*WHAT YOU NEED TO DO*
Can you render every line of the listing below as a JSON list of strings, one string per line, leaving out blank lines?

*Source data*
────

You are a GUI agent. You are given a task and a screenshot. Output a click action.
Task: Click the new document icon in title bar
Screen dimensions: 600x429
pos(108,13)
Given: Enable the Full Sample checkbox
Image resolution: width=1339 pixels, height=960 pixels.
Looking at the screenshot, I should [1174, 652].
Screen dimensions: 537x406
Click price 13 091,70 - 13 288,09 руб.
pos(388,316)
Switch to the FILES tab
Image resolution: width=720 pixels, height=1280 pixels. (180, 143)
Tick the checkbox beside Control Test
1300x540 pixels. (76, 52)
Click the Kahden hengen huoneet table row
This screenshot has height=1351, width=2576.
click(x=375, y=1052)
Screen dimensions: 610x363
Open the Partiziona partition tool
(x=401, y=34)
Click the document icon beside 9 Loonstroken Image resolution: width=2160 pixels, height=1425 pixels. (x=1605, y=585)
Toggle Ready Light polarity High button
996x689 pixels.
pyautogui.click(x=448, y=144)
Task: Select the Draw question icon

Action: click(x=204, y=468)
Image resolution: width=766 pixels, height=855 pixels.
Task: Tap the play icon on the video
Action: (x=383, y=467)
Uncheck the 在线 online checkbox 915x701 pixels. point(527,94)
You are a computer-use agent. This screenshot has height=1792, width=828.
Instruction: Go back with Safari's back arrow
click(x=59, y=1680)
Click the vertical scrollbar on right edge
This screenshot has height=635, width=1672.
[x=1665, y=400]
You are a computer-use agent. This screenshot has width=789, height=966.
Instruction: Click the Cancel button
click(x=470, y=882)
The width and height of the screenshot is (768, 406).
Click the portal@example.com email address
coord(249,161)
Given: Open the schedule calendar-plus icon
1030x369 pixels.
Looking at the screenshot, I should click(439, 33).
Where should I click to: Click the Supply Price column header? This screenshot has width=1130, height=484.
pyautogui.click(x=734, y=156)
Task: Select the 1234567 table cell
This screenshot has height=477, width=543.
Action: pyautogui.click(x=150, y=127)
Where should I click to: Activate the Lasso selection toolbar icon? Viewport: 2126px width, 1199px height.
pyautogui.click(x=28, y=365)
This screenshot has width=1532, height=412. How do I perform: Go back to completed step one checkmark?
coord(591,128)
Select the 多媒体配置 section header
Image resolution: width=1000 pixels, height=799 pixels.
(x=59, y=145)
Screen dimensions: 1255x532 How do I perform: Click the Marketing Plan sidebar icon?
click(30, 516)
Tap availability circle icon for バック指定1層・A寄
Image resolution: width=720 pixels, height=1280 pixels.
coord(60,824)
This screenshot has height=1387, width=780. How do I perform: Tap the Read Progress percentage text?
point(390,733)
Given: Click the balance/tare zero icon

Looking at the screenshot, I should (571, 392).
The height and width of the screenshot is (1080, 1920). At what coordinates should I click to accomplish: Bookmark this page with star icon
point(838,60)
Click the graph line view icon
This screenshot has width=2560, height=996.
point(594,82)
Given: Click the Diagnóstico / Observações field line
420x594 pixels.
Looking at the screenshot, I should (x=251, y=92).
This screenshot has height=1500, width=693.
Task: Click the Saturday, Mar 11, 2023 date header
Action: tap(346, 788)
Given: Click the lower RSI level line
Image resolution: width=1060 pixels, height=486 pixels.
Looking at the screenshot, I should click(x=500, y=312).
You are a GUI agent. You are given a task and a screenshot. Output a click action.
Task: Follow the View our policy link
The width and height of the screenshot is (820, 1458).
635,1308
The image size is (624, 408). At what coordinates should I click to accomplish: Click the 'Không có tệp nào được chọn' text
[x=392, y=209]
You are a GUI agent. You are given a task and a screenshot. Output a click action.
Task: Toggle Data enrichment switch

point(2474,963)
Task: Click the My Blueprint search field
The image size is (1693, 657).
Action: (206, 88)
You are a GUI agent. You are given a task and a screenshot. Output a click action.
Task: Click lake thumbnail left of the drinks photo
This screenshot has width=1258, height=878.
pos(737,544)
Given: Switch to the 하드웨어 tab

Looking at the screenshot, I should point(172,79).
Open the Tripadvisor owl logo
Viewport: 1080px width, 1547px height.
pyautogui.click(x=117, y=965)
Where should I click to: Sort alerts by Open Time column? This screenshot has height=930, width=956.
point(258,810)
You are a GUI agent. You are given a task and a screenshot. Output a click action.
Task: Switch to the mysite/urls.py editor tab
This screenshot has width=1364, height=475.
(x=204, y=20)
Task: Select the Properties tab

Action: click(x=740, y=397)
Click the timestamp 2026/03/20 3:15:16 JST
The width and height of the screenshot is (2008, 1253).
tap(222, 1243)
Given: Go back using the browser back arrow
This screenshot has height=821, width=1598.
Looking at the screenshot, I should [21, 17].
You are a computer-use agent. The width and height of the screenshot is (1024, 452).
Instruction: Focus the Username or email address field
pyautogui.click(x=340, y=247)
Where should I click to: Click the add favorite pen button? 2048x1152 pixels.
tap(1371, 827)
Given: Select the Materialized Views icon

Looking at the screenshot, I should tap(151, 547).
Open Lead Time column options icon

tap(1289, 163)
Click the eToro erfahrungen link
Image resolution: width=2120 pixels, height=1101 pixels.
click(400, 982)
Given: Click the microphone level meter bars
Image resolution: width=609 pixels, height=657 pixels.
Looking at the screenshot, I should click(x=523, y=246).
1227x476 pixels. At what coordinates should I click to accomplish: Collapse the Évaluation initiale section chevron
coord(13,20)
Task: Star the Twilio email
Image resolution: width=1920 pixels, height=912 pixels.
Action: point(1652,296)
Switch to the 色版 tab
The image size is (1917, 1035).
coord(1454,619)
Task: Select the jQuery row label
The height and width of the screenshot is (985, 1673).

────

*PROBLEM SOLUTION*
[
  "You are a GUI agent. You are given a task and a screenshot. Output a click action.",
  "Task: Click the new document icon in title bar",
  "Screen dimensions: 600x429",
  "pos(108,13)",
  "Given: Enable the Full Sample checkbox",
  "Image resolution: width=1339 pixels, height=960 pixels.",
  "Looking at the screenshot, I should [1174, 652].",
  "Screen dimensions: 537x406",
  "Click price 13 091,70 - 13 288,09 руб.",
  "pos(388,316)",
  "Switch to the FILES tab",
  "Image resolution: width=720 pixels, height=1280 pixels. (180, 143)",
  "Tick the checkbox beside Control Test",
  "1300x540 pixels. (76, 52)",
  "Click the Kahden hengen huoneet table row",
  "This screenshot has height=1351, width=2576.",
  "click(x=375, y=1052)",
  "Screen dimensions: 610x363",
  "Open the Partiziona partition tool",
  "(x=401, y=34)",
  "Click the document icon beside 9 Loonstroken Image resolution: width=2160 pixels, height=1425 pixels. (x=1605, y=585)",
  "Toggle Ready Light polarity High button",
  "996x689 pixels.",
  "pyautogui.click(x=448, y=144)",
  "Task: Select the Draw question icon",
  "Action: click(x=204, y=468)",
  "Image resolution: width=766 pixels, height=855 pixels.",
  "Task: Tap the play icon on the video",
  "Action: (x=383, y=467)",
  "Uncheck the 在线 online checkbox 915x701 pixels. point(527,94)",
  "You are a computer-use agent. This screenshot has height=1792, width=828.",
  "Instruction: Go back with Safari's back arrow",
  "click(x=59, y=1680)",
  "Click the vertical scrollbar on right edge",
  "This screenshot has height=635, width=1672.",
  "[x=1665, y=400]",
  "You are a computer-use agent. This screenshot has width=789, height=966.",
  "Instruction: Click the Cancel button",
  "click(x=470, y=882)",
  "The width and height of the screenshot is (768, 406).",
  "Click the portal@example.com email address",
  "coord(249,161)",
  "Given: Open the schedule calendar-plus icon",
  "1030x369 pixels.",
  "Looking at the screenshot, I should click(439, 33).",
  "Where should I click to: Click the Supply Price column header? This screenshot has width=1130, height=484.",
  "pyautogui.click(x=734, y=156)",
  "Task: Select the 1234567 table cell",
  "This screenshot has height=477, width=543.",
  "Action: pyautogui.click(x=150, y=127)",
  "Where should I click to: Activate the Lasso selection toolbar icon? Viewport: 2126px width, 1199px height.",
  "pyautogui.click(x=28, y=365)",
  "This screenshot has width=1532, height=412. How do I perform: Go back to completed step one checkmark?",
  "coord(591,128)",
  "Select the 多媒体配置 section header",
  "Image resolution: width=1000 pixels, height=799 pixels.",
  "(x=59, y=145)",
  "Screen dimensions: 1255x532 How do I perform: Click the Marketing Plan sidebar icon?",
  "click(30, 516)",
  "Tap availability circle icon for バック指定1層・A寄",
  "Image resolution: width=720 pixels, height=1280 pixels.",
  "coord(60,824)",
  "This screenshot has height=1387, width=780. How do I perform: Tap the Read Progress percentage text?",
  "point(390,733)",
  "Given: Click the balance/tare zero icon",
  "Looking at the screenshot, I should (571, 392).",
  "The height and width of the screenshot is (1080, 1920). At what coordinates should I click to accomplish: Bookmark this page with star icon",
  "point(838,60)",
  "Click the graph line view icon",
  "This screenshot has width=2560, height=996.",
  "point(594,82)",
  "Given: Click the Diagnóstico / Observações field line",
  "420x594 pixels.",
  "Looking at the screenshot, I should (x=251, y=92).",
  "This screenshot has height=1500, width=693.",
  "Task: Click the Saturday, Mar 11, 2023 date header",
  "Action: tap(346, 788)",
  "Given: Click the lower RSI level line",
  "Image resolution: width=1060 pixels, height=486 pixels.",
  "Looking at the screenshot, I should click(x=500, y=312).",
  "You are a GUI agent. You are given a task and a screenshot. Output a click action.",
  "Task: Follow the View our policy link",
  "The width and height of the screenshot is (820, 1458).",
  "635,1308",
  "The image size is (624, 408). At what coordinates should I click to accomplish: Click the 'Không có tệp nào được chọn' text",
  "[x=392, y=209]",
  "You are a GUI agent. You are given a task and a screenshot. Output a click action.",
  "Task: Toggle Data enrichment switch",
  "point(2474,963)",
  "Task: Click the My Blueprint search field",
  "The image size is (1693, 657).",
  "Action: (206, 88)",
  "You are a GUI agent. You are given a task and a screenshot. Output a click action.",
  "Task: Click lake thumbnail left of the drinks photo",
  "This screenshot has width=1258, height=878.",
  "pos(737,544)",
  "Given: Switch to the 하드웨어 tab",
  "Looking at the screenshot, I should point(172,79).",
  "Open the Tripadvisor owl logo",
  "Viewport: 1080px width, 1547px height.",
  "pyautogui.click(x=117, y=965)",
  "Where should I click to: Sort alerts by Open Time column? This screenshot has height=930, width=956.",
  "point(258,810)",
  "You are a GUI agent. You are given a task and a screenshot. Output a click action.",
  "Task: Switch to the mysite/urls.py editor tab",
  "This screenshot has width=1364, height=475.",
  "(x=204, y=20)",
  "Task: Select the Properties tab",
  "Action: click(x=740, y=397)",
  "Click the timestamp 2026/03/20 3:15:16 JST",
  "The width and height of the screenshot is (2008, 1253).",
  "tap(222, 1243)",
  "Given: Go back using the browser back arrow",
  "This screenshot has height=821, width=1598.",
  "Looking at the screenshot, I should [21, 17].",
  "You are a computer-use agent. The width and height of the screenshot is (1024, 452).",
  "Instruction: Focus the Username or email address field",
  "pyautogui.click(x=340, y=247)",
  "Where should I click to: Click the add favorite pen button? 2048x1152 pixels.",
  "tap(1371, 827)",
  "Given: Select the Materialized Views icon",
  "Looking at the screenshot, I should tap(151, 547).",
  "Open Lead Time column options icon",
  "tap(1289, 163)",
  "Click the eToro erfahrungen link",
  "Image resolution: width=2120 pixels, height=1101 pixels.",
  "click(400, 982)",
  "Given: Click the microphone level meter bars",
  "Image resolution: width=609 pixels, height=657 pixels.",
  "Looking at the screenshot, I should click(x=523, y=246).",
  "1227x476 pixels. At what coordinates should I click to accomplish: Collapse the Évaluation initiale section chevron",
  "coord(13,20)",
  "Task: Star the Twilio email",
  "Image resolution: width=1920 pixels, height=912 pixels.",
  "Action: point(1652,296)",
  "Switch to the 色版 tab",
  "The image size is (1917, 1035).",
  "coord(1454,619)",
  "Task: Select the jQuery row label",
  "The height and width of the screenshot is (985, 1673)."
]